Collected data:
=-=-=-=-=

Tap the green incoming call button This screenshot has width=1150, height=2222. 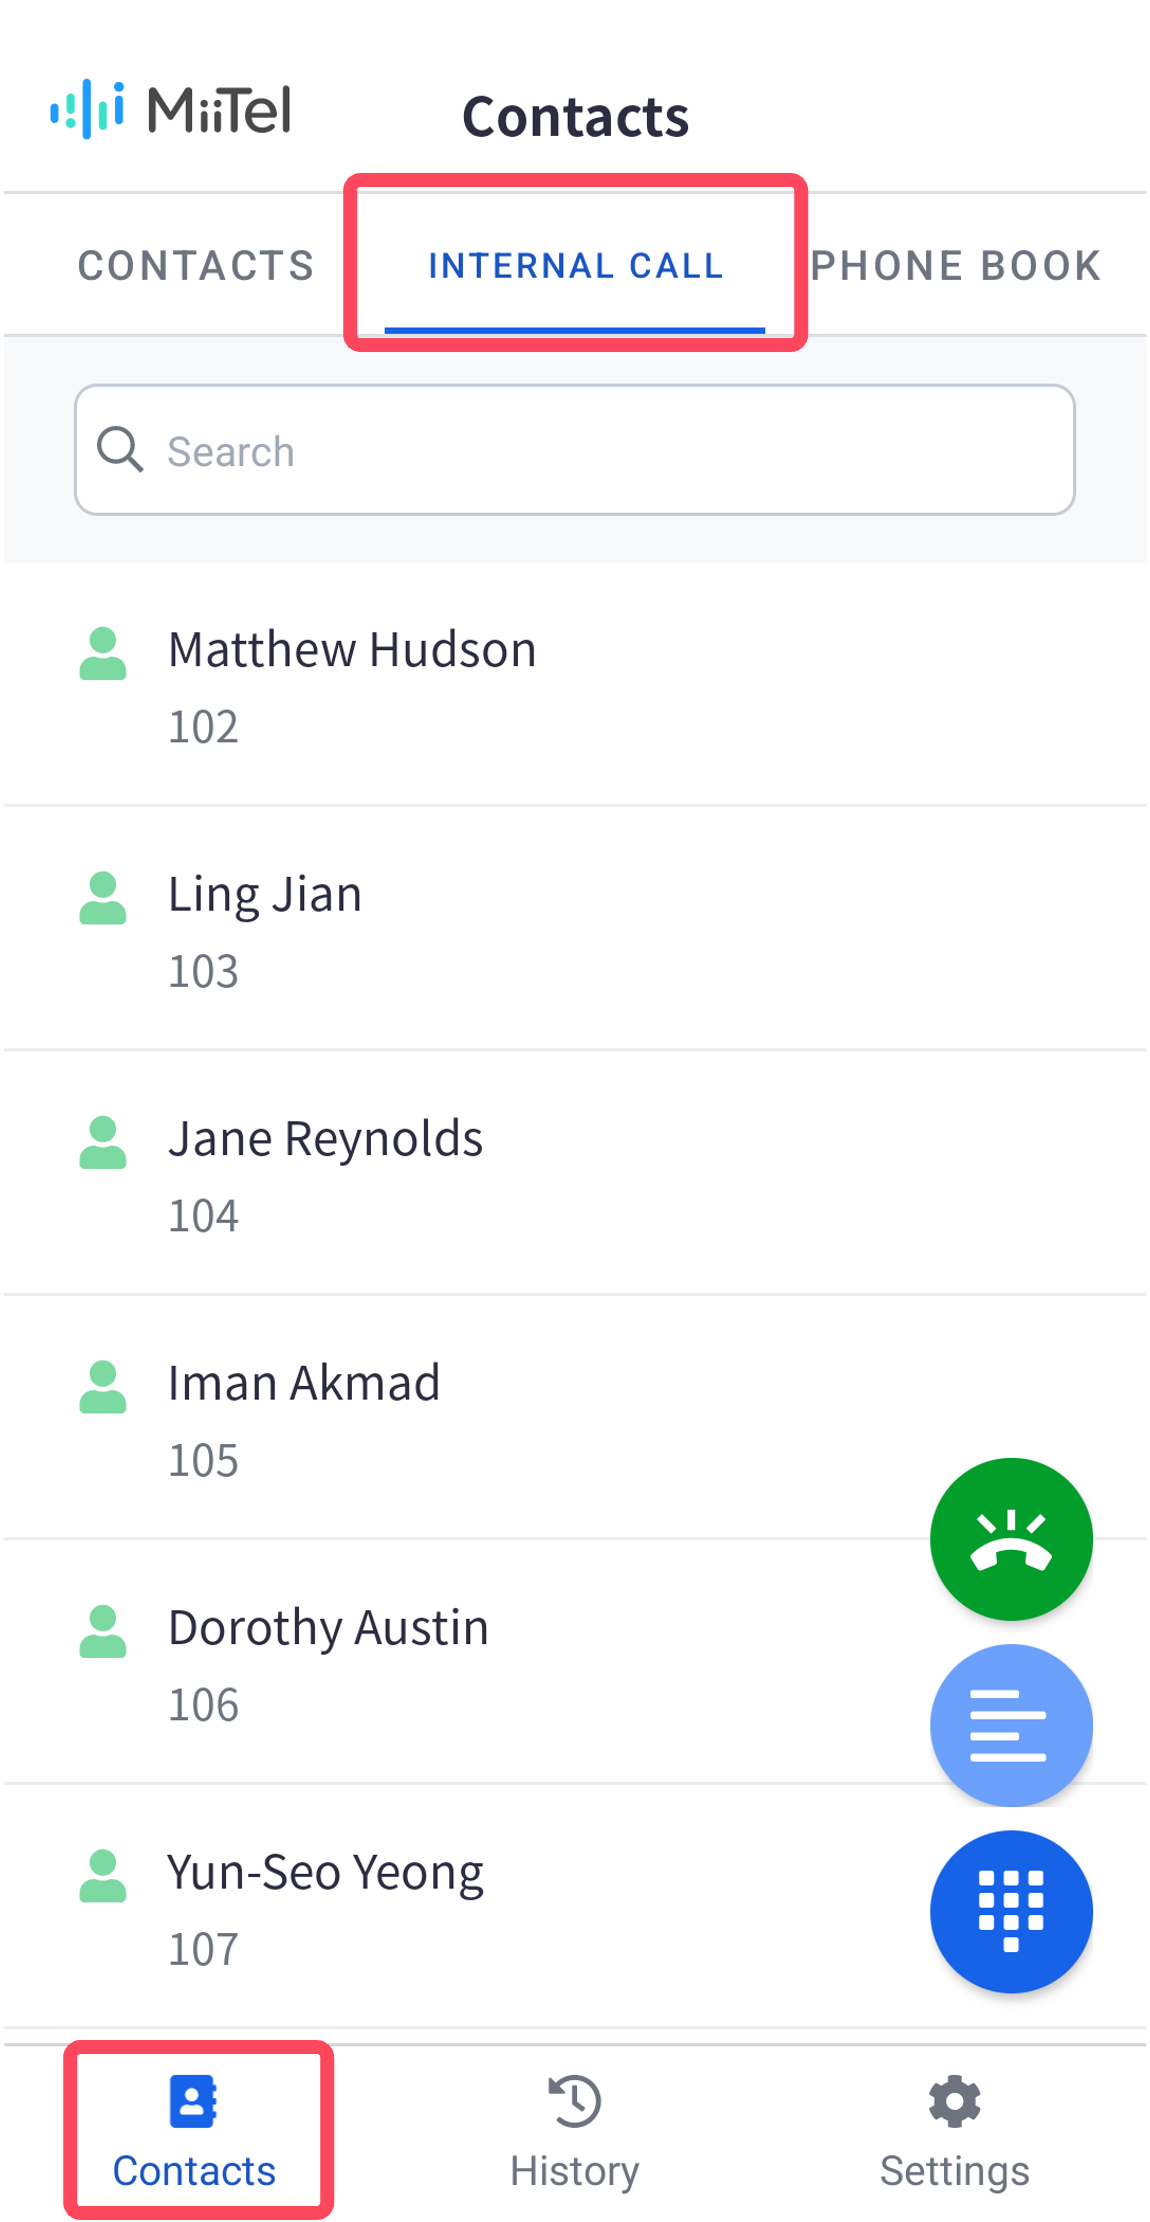(1010, 1538)
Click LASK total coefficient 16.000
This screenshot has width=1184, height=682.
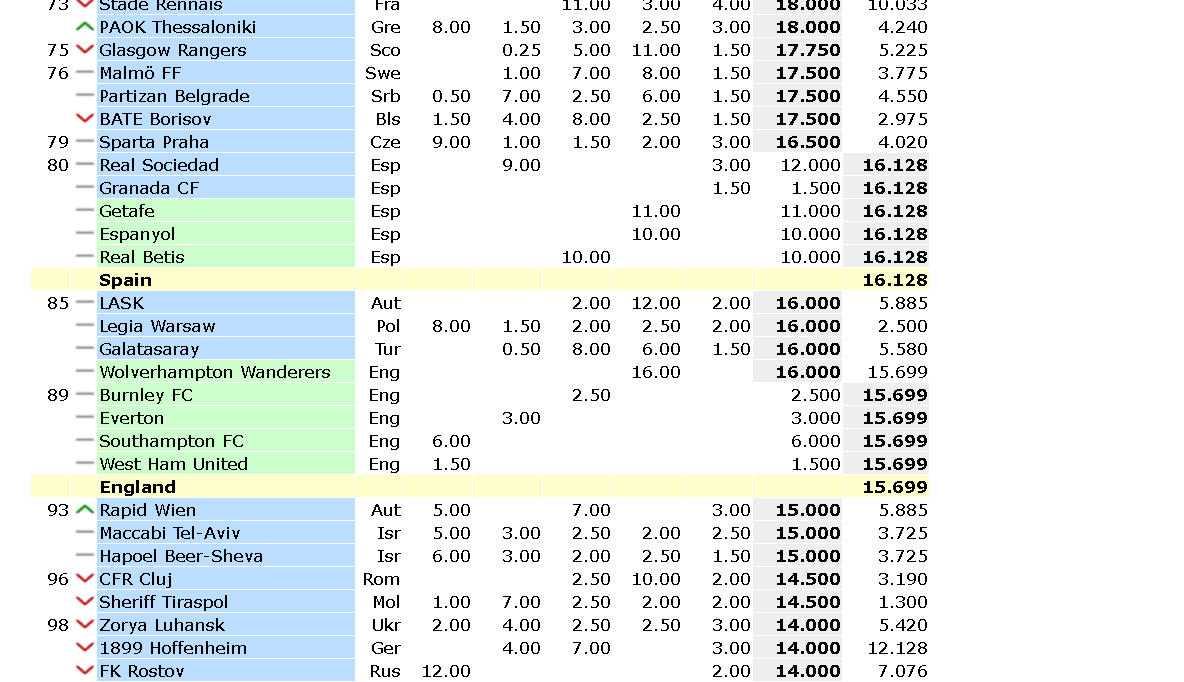tap(807, 304)
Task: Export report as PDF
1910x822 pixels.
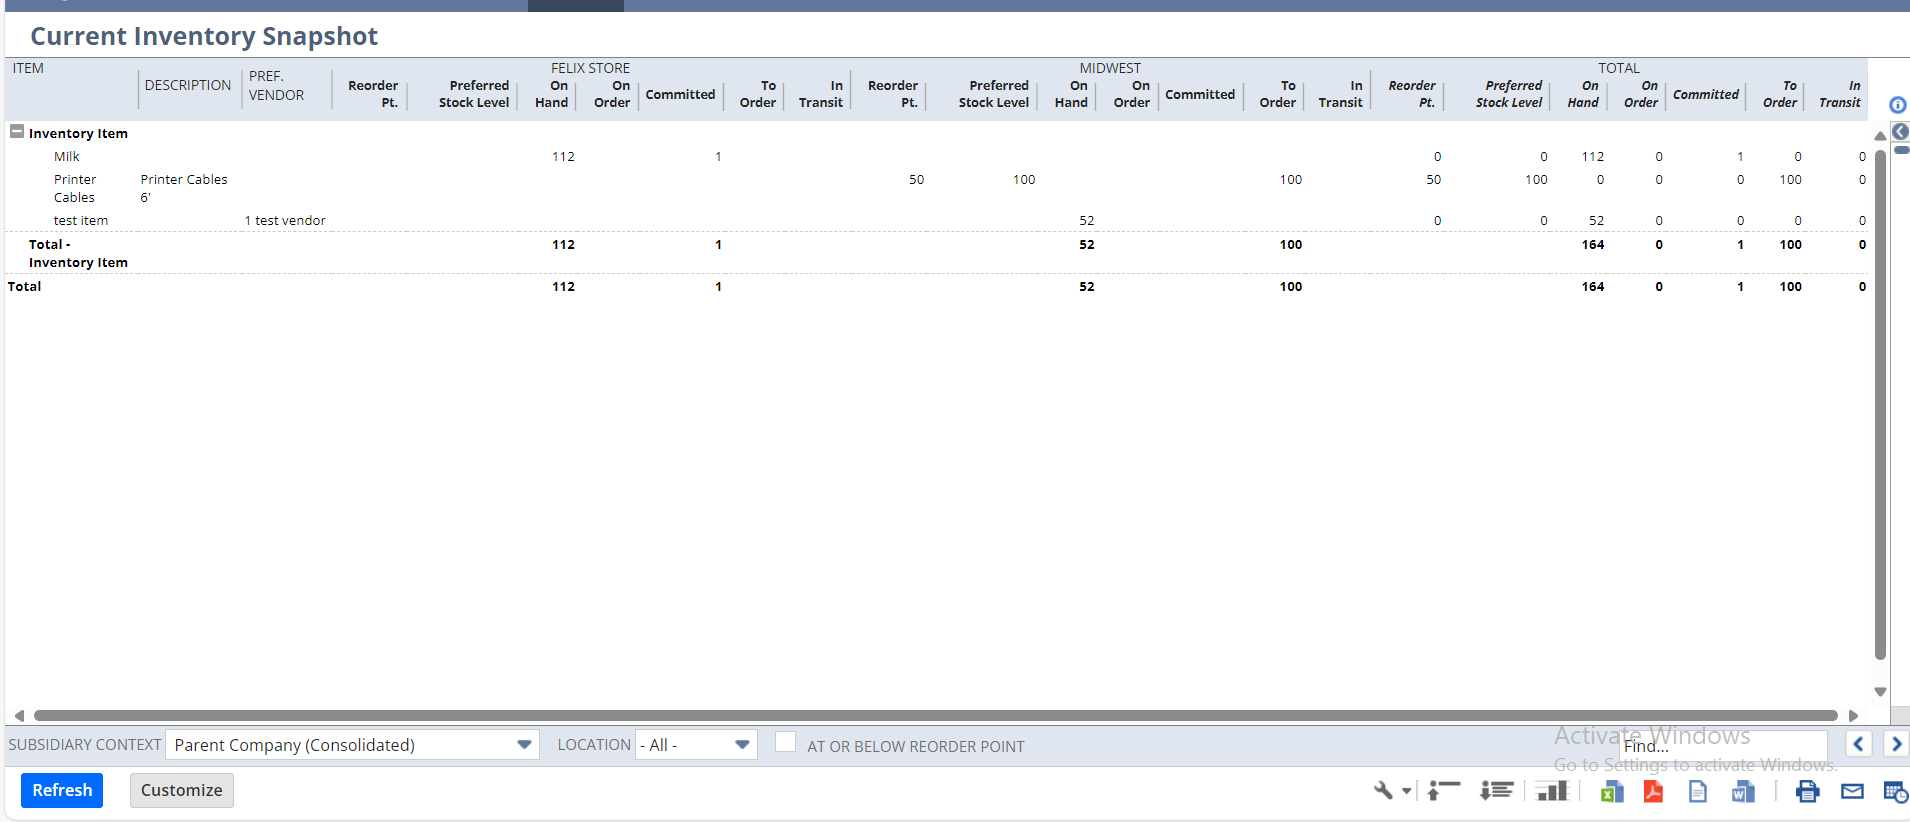Action: coord(1653,792)
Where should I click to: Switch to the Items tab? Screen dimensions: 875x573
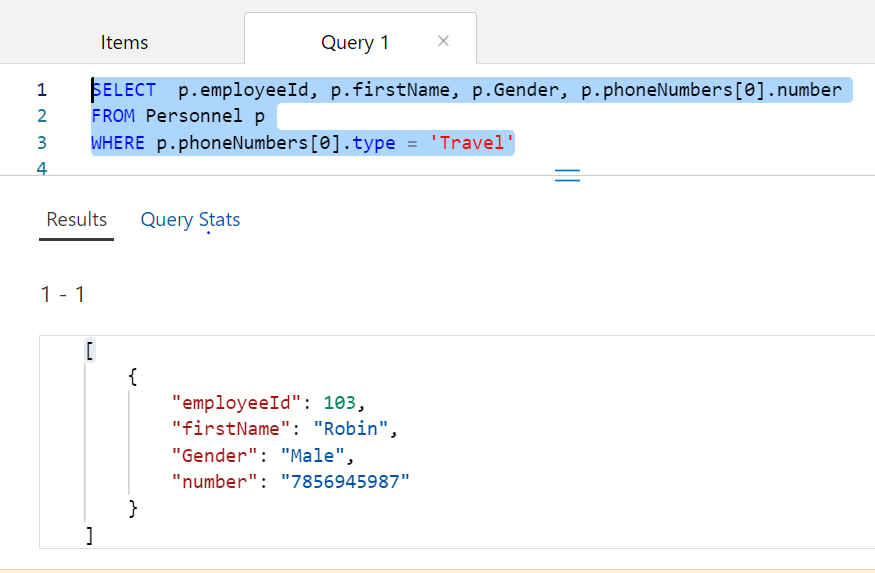124,42
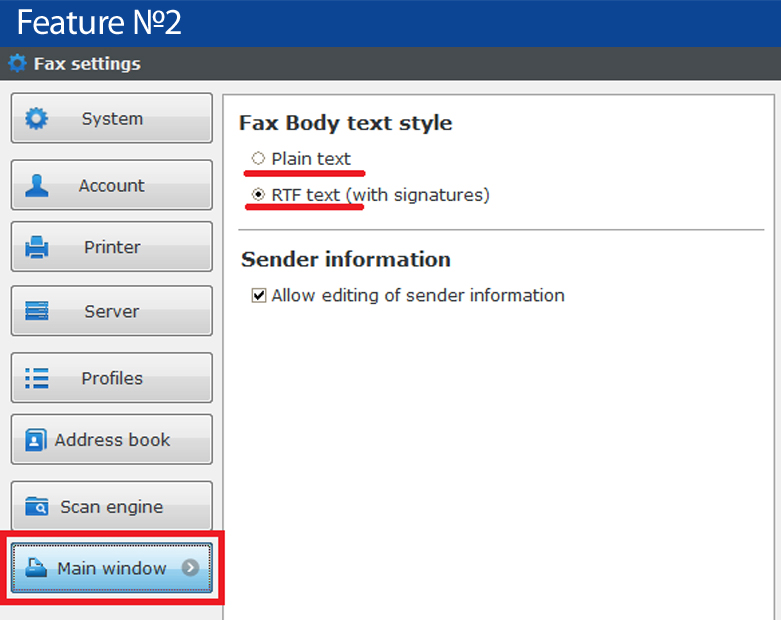This screenshot has height=620, width=781.
Task: Click the person icon on Account button
Action: [x=36, y=185]
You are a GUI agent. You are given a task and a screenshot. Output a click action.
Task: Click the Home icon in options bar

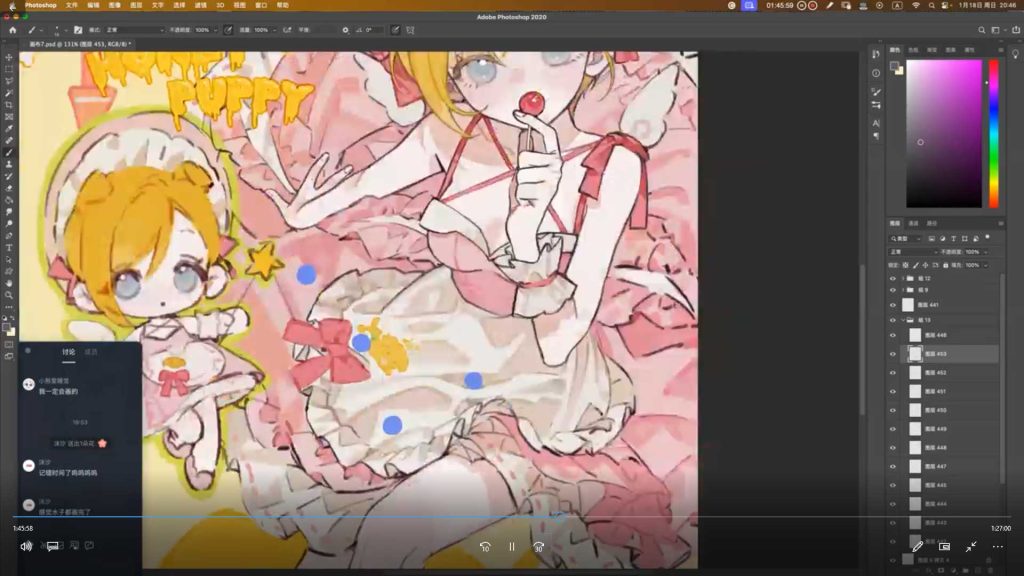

=-=-=-=-=

Problem description:
Copy exactly the lines from the line that has "You are a GUI" through the last line of the entries above, inclusive, and no others. Pictures do not go in the copy.

Output of the task:
You are a GUI agent. You are given a task and a screenshot. Output a click action.
Task: Click the Home icon in options bar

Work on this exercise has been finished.